"
El arroz con leche es el postre por excelencia de Asturias. A diferencia de otras versiones, el arroz con leche asturiano se caracteriza por una cocción muy prolongada y un removido constante que consigue una textura casi de crema. No es un arroz con leche cualquiera; es un ritual de paciencia que tiene como recompensa un sabor reconfortante y único.
"
Preparación
- Preparar el arroz: Ponemos el arroz en un cazo con un poco de agua. Llevamos a ebullición y dejamos unos 10 minutos hasta que el arroz se abra y absorba el agua. Esto ayuda a que luego absorba mejor la leche.

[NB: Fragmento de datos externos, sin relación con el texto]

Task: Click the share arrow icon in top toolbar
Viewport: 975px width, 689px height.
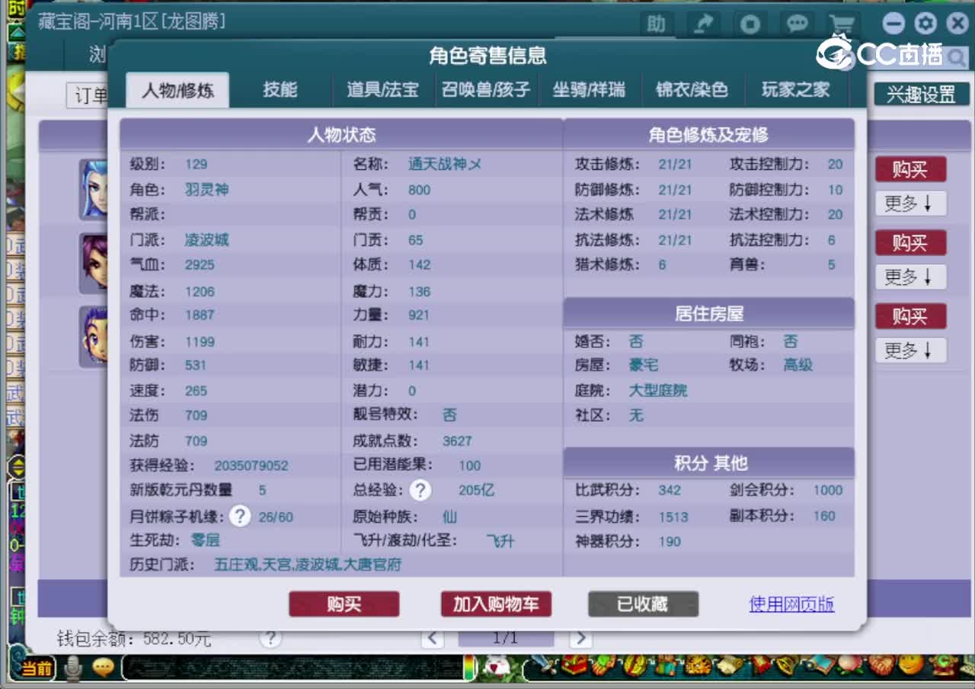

- Infusionar: Ponemos la leche a calentar con la canela y la piel de limón. Cuando vaya a empezar a hervir, vertemos el arroz precocinado.
- El secreto (El removido): Bajamos el fuego al mínimo. Debemos cocinarlo durante al menos una hora, removiendo con una cuchara de madera cada 4 o 5 minutos. Este es el truco para que suelte el almidón y quede cremoso.
- Endulzar: Pasados los 50-60 minutos, cuando veamos que el grano está muy blando y la leche ha espesado, añadimos el azúcar y la mantequilla. Mezclamos bien durante 5 minutos más.
- Reposo: Retiramos los aromáticos. Repartimos en platos o cuencos individuales.
- Acabado: Podemos servirlo espolvoreado con canela o, al estilo más tradicional, cubriendo con azúcar y quemándola con un soplete o hierro candente para formar una costra de caramelo.
Consejos de la abuela
- La leche: Usa siempre leche entera. Si puedes conseguir leche fresca de pasto, la diferencia es abismal.
- El arroz: No uses arroz largo ni vaporizado. El redondo clásico es el mejor para liberar almidón.
- Paciencia: Si tienes prisa, no hagas arroz con leche asturiano. El fuego lento es innegociable.